======== AVAILABLE RECORDS ========

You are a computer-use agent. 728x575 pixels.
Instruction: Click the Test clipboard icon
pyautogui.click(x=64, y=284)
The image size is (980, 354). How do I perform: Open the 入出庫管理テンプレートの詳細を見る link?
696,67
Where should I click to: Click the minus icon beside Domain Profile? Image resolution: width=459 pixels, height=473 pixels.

========
======== AVAILABLE RECORDS ========

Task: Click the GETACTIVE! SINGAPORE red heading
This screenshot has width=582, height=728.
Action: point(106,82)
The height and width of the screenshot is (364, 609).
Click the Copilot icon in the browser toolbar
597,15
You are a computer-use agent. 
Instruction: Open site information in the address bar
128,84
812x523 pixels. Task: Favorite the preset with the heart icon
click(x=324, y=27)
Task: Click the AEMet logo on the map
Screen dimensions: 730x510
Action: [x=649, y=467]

========
======== AVAILABLE RECORDS ========

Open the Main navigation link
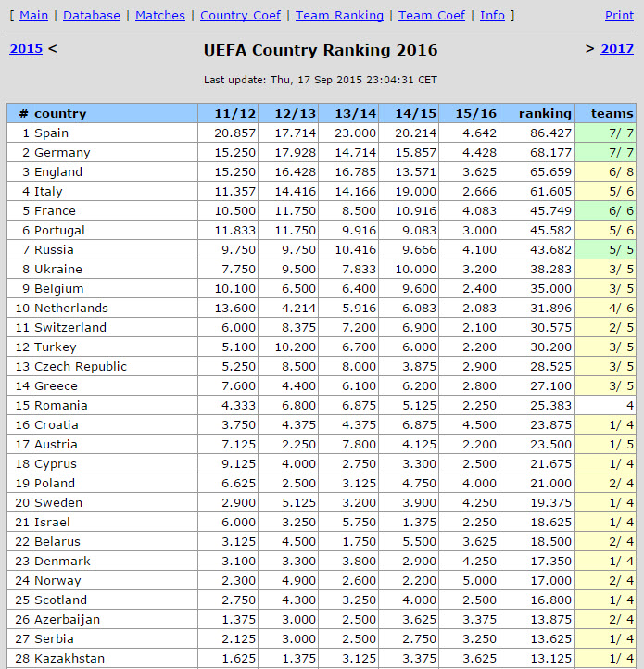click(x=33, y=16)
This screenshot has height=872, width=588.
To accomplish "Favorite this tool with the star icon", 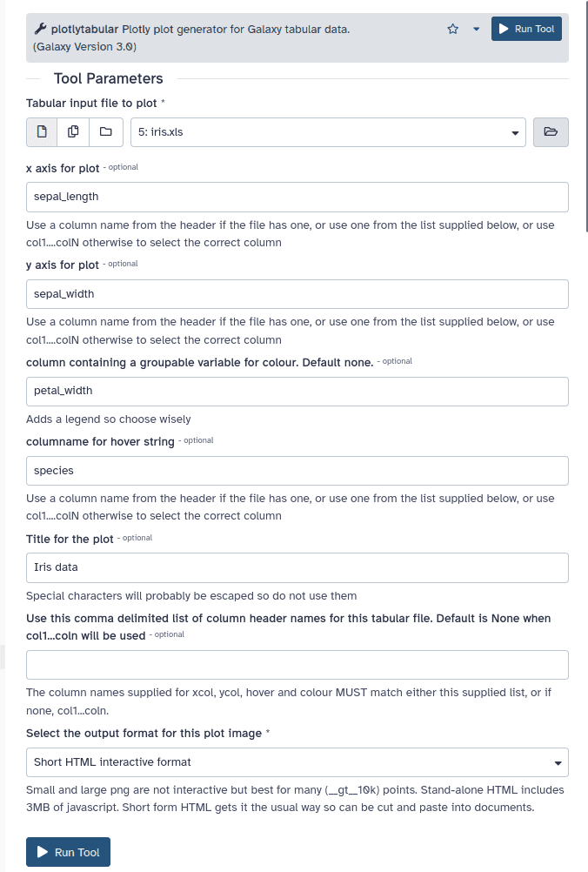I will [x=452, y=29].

========

### EXERCISE DIRECTIONS:
Within the data above, the lines from the one with "You are a computer-use agent. 728x575 pixels." to the one with "Where should I" must be repeated exactly; no other line belongs in the answer.

### RESULT OF THIS TASK:
You are a computer-use agent. 728x575 pixels.
Instruction: Click the Test clipboard icon
pyautogui.click(x=64, y=284)
The image size is (980, 354). How do I perform: Open the 入出庫管理テンプレートの詳細を見る link?
696,67
Where should I click to: Click the minus icon beside Domain Profile? Image resolution: width=459 pixels, height=473 pixels.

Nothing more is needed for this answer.